IL BRANO:
↓
Il varco è spaziotemporale. Lì mi sono venute in mente tante cose, ad esempio che l'amico e maestro di vagabondaggi e viaggi Franco Michieli (con il quale ho pubblicato Scrivere la natura nel 2012, lo dico per farvi capire che sono "di parte") ha scritto un libro che riassume quattro decenni di "carriera a piedi" non descrivibile in due righe. Si intitola La vocazione di perdersi, è pubblicato da Ediciclo nella collana Piccola Filosofia di Viaggio (da me aperta con La musica della neve, di cui doppiozero ospitò un'anteprima quattro anni fa) e racconta con rara maestria l'inclinazione di andare a cercare il modo di smarrirsi nello spaziotempo cancellando le coordinate conosciute, per entrare nel territorio interiore-esteriore con il quale conversare per capire che, dopotutto, ogni direzione è la direzione giusta. Pensando a questo libro, che abbiamo atteso anche troppi anni (ma che ora esiste), scritto così bene, ho osservato il guscio rosso quasi smantellato e ho ricordato: i primi tempi dell'amicizia con Franco, a "Il Bivacco" andai tentando di perdermi tra le scogliere di quello che fu un grande mare, la Presolana. Che brividi. In pratica devi imparare a camminare con l'inconscio. Devi capire che perderti ti farà vedere tutto diversamente. E che alla fine, una traccia verso casa la troverai. Casa, che era appunto "Il Bivacco". Sbucò ammiccante e rosso, lassù. Sorrisi felice. Mi ero perso. Mi ero, finalmente, trovato. Varcata questa soglia mi è tornato in mente un giorno in cui insieme a un amico – questa volta sì, con gli ski "pellati" ai pedi – vagammo due ore in un mare bianco di neve e whiteout, dondolando meravigliosamente tra variazioni del terreno a noi care e conosciute che però così sembravano completamente sconosciute ai piedi diventati assi di legno. Che incredibile sensazione, trovarsi all'improvviso a dieci metri dal guscio rosso, proprio lì dove ora sorge quello nuovo, dentro quel whiteout, aprire la porticina di metallo, sederci e sorridere, bevendo un tè caldo!
↑
COSA FARE:
Scrivi il seguito del brano sul perdersi in montagna, ripartendo subito dopo la sua ultima frase.

DATI FORNITI:
↓
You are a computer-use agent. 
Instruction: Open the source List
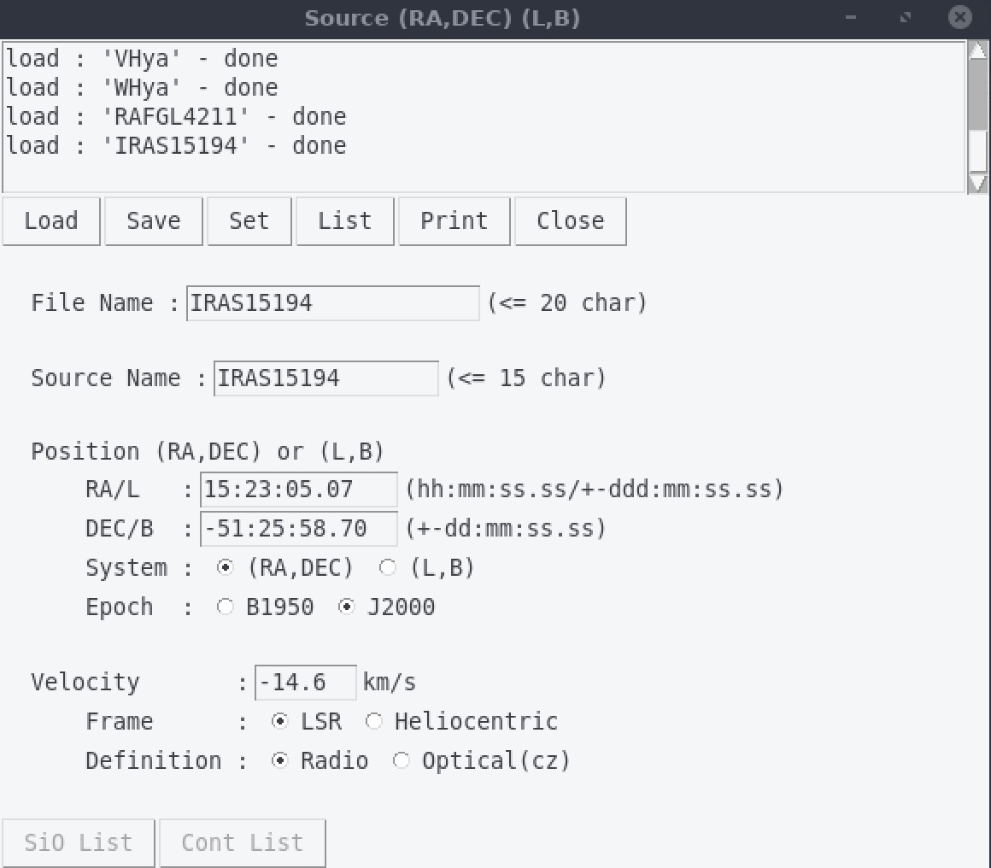click(344, 221)
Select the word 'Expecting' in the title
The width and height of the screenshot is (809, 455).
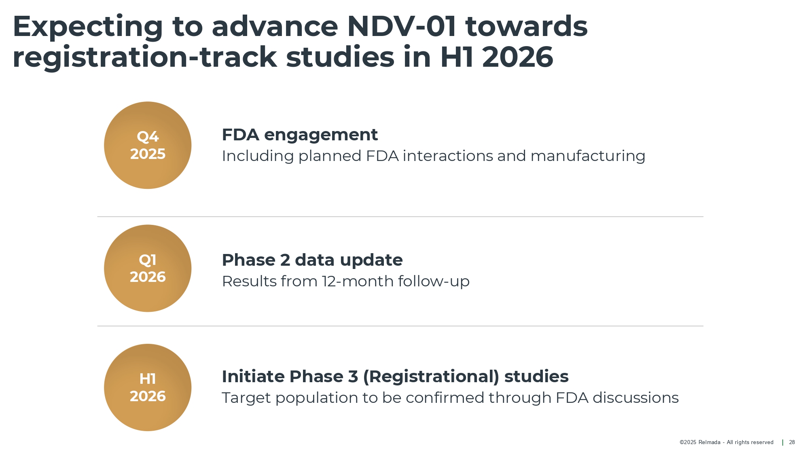pos(88,26)
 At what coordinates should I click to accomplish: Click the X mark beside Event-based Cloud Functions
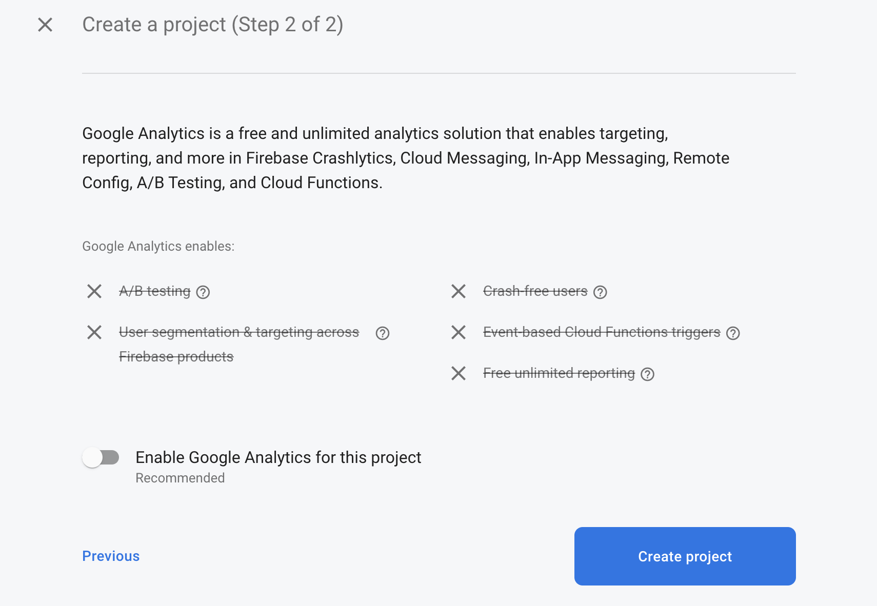click(459, 332)
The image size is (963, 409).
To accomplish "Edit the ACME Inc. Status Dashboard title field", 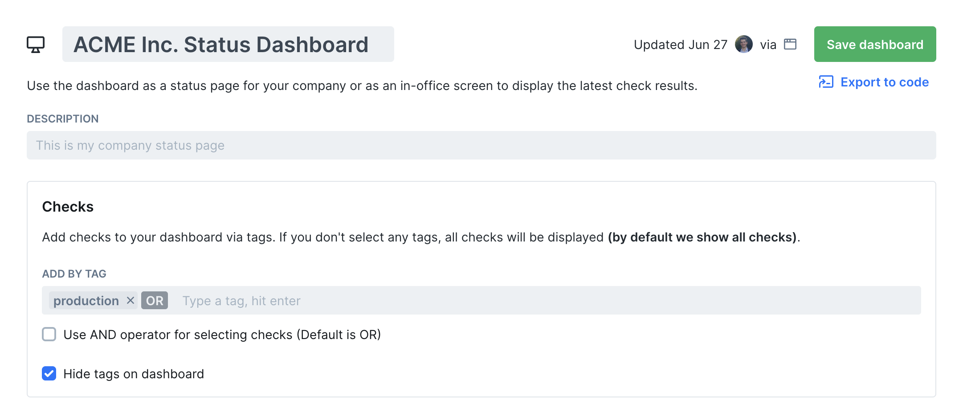I will (x=228, y=44).
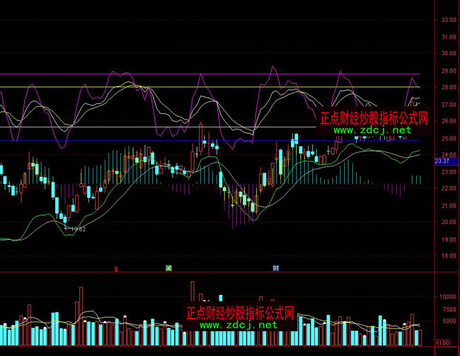Select the 23.37 current price tag
The image size is (460, 356).
click(x=442, y=161)
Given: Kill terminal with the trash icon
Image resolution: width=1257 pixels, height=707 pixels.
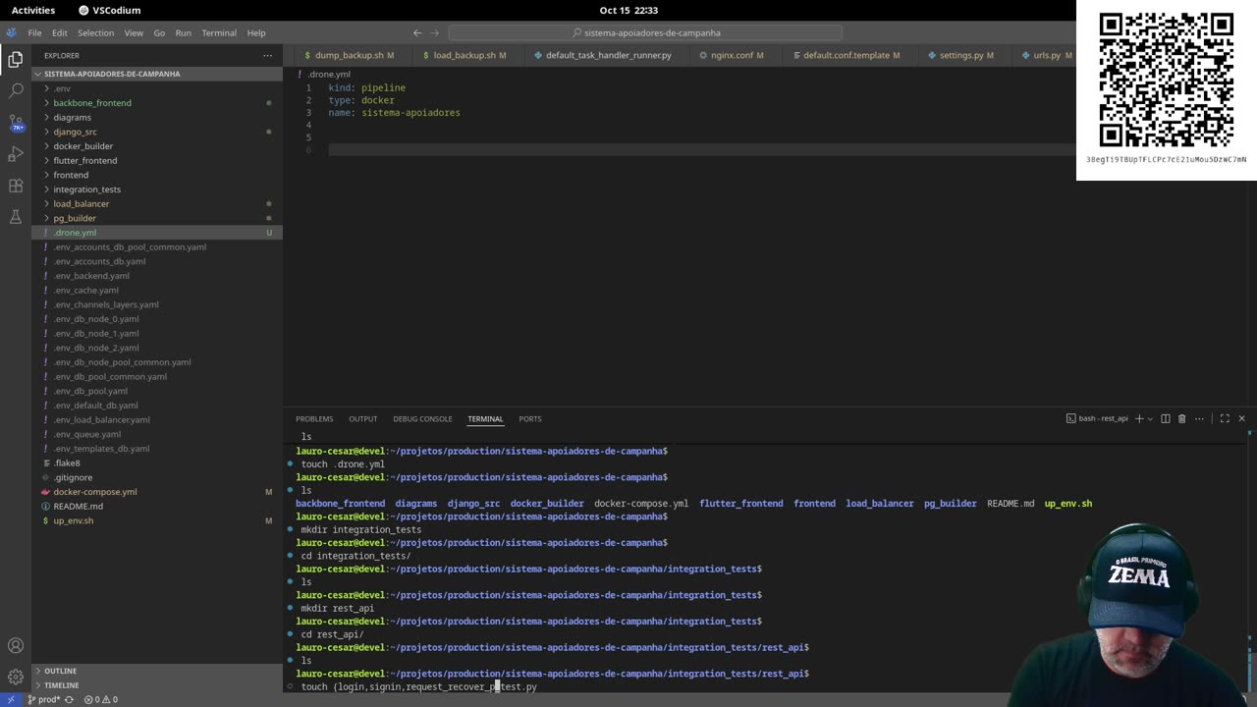Looking at the screenshot, I should 1181,419.
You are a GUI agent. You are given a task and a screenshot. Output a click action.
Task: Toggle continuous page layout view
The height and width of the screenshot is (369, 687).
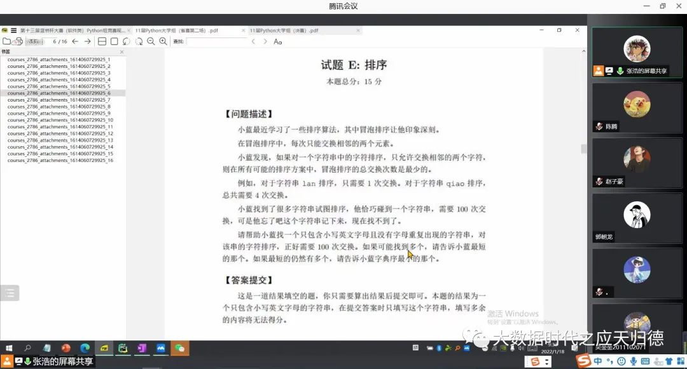pyautogui.click(x=102, y=41)
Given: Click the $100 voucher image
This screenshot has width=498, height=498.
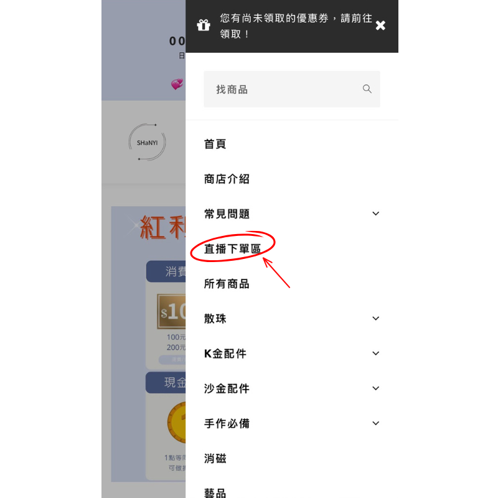Looking at the screenshot, I should 172,311.

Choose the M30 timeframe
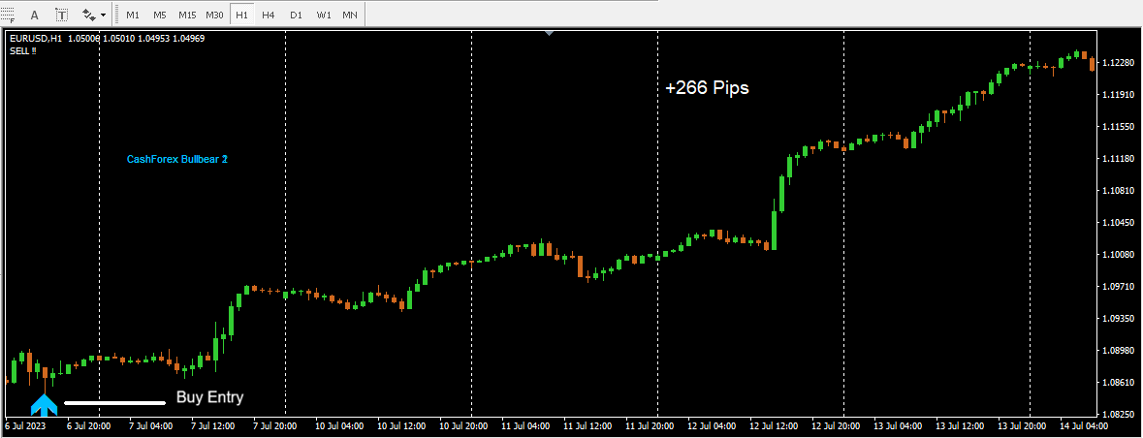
↑
RISPOSTA:
Bivacco, città di Clusone, ph. Davide Sapienza
Sì. Al Solstizio mi è venuto in mente l'inizio di La vocazione di perdersi e il patrimonio genetico di decine di notti e di ore trascorse al "Bivacco" – ma anche di brevi minuti a volte – a perdermi nell'immensità dell'immaginazione creativa, che in montagna trova una propulsione incredibile: "la bellezza misteriosa dell'orizzonte bianco di neve, ondulato e disabitato, gelido e luminoso, disteso intorno a noi in ogni direzione, non dipende dalla sua estetica e nemmeno dalla sua potenza, ma dall'infinità di storie che là dentro potrebbero avvenire e coinvolgerci (...) perché non è per noi un panorama, ma un luogo esteso nello spazio". Esattamente così, Franco. Aggiungerei anche nell'Ultratempo, la folgorante nuova categoria delle idee che mi venne quel giorno... tanti anni fa... ma sì, ovvio, sperduto nella nebbia dei duemila metri, vedendo davanti ai miei passi quel guscio rosso. "Il Bivacco". Il luogo dove non si può restare, ma solo passare.